Although parmesans made with non-animal rennet are available; in the European Union, these cannot be legally called parmesan as they have not been made from calf rennet.
Using up Parmesan Rinds
There’s no need for you to throw parmesan rinds away. The rind develops as the cheese is matured. Although completely edible, its hardness makes it difficult to eat, but, you can cook with it as it has the full flavor of the cheese.
The rind will not melt when you cook it, rather it just softens. Add it to sauces, risottos or soups for extra umami or you can even simmer it up with herbs to make a parmesan broth. The rinds will also keep well in the fridge for months or you can even freeze them.
US parmesan tend to have more salt than Italian hard cheeses. As they are made as smaller wheels their larger surface area means they draw the salt in faster than Italian wheels which can be as much as three times the size.
A one ounce serving of Italian parmesan will contain around 18% of our sodium %DV (% Daily Value) and contains:
Italian parmesan also contains 31% of our calcium %DV, 20% of phosphorous %DV and 11% of vitamin B12 %DV.

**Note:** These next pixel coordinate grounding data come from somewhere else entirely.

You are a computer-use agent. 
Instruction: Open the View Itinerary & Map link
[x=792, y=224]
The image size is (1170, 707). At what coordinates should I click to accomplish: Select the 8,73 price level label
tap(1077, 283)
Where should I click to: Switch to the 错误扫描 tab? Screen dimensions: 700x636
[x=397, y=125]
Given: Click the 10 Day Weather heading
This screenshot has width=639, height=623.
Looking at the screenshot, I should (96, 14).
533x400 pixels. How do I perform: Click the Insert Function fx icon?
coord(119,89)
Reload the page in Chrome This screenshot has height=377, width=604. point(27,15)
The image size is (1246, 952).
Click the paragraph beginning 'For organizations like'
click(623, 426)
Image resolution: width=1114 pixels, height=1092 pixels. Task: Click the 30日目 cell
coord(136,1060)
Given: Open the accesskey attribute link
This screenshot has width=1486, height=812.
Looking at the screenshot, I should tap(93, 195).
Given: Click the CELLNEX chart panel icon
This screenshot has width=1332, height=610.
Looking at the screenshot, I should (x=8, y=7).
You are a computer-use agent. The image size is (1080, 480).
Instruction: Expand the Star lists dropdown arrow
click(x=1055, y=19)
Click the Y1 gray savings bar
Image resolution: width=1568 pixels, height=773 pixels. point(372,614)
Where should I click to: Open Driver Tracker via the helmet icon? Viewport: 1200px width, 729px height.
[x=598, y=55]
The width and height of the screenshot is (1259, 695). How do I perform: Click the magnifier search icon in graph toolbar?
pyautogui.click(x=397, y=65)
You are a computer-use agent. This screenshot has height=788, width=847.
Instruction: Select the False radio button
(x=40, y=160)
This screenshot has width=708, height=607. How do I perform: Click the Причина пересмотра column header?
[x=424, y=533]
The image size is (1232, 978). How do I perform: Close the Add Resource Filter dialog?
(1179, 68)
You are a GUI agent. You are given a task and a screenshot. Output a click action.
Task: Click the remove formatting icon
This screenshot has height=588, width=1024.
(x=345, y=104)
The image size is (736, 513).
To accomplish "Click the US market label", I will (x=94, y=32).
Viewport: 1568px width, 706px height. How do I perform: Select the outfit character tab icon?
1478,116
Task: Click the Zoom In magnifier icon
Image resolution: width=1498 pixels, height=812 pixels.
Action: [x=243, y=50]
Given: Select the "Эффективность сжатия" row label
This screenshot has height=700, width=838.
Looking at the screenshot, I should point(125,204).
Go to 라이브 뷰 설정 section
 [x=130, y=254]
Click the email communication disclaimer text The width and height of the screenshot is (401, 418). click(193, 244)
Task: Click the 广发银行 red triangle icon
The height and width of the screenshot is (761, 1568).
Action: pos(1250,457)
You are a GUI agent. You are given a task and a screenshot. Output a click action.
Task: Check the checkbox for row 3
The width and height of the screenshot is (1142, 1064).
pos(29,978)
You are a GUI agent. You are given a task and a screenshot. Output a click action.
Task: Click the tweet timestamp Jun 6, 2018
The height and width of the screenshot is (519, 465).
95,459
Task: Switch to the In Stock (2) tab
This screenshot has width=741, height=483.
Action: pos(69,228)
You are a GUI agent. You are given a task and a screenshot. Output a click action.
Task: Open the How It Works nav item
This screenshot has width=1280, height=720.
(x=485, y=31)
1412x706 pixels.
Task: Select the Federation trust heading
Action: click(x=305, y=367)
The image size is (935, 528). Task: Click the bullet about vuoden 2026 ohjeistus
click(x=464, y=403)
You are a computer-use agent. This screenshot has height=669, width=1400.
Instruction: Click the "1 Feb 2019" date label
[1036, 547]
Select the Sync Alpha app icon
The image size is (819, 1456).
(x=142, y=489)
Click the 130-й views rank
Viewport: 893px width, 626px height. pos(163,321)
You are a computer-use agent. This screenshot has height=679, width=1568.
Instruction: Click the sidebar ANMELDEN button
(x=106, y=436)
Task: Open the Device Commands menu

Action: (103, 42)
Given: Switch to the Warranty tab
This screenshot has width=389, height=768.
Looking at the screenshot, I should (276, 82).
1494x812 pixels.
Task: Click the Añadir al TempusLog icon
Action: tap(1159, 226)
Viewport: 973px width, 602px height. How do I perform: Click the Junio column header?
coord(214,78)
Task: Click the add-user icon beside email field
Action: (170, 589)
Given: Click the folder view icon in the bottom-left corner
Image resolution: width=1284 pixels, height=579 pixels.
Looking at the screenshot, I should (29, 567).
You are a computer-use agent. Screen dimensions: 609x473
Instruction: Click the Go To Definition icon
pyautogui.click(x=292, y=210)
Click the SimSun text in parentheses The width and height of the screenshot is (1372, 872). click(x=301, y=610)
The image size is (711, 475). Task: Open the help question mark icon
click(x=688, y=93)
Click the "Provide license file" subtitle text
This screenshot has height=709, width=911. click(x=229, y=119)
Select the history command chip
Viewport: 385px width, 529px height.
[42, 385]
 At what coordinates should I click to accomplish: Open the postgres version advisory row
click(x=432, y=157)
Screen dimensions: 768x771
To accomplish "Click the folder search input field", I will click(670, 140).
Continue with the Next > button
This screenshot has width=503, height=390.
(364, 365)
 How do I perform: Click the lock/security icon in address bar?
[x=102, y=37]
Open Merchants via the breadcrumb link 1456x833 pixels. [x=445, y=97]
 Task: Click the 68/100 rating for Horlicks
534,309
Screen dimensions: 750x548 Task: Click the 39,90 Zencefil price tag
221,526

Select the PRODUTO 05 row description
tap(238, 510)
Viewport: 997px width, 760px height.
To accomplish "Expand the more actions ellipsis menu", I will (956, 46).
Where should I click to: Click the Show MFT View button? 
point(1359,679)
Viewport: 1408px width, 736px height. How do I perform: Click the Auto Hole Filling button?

Although there are several ways to store parmesan, the easiest way is to add it to a zipper bag, push all the air out and zip it up; or you can just use plastic wrap. Parmesan exposed to the air will begin to turn white and its rind thicken. You can resolve this by placing the parmesan in a damp cheesecloth and plastic wrap overnight in the refrigerator. The refreshed cheese can then be used and re-wrapped in plastic wrap or a zipper bag the next day.
Whether you want grated parmesan to finish off your pasta, or a block to serve with appetizers, there is a parmesan for it. Parmesans made in the US are budget-friendly, readily available and do not always need refrigerating until they are opened. Italian parmesans are harder to source and cost more as they must be imported and usually shipped cold.Whether you are a cheese aficionado or a regular cook, we hope you have enjoyed our article on parmesan cheese and found it informative. We also hope that this article will help you to choose the best parmesan cheese for spaghetti and so much more.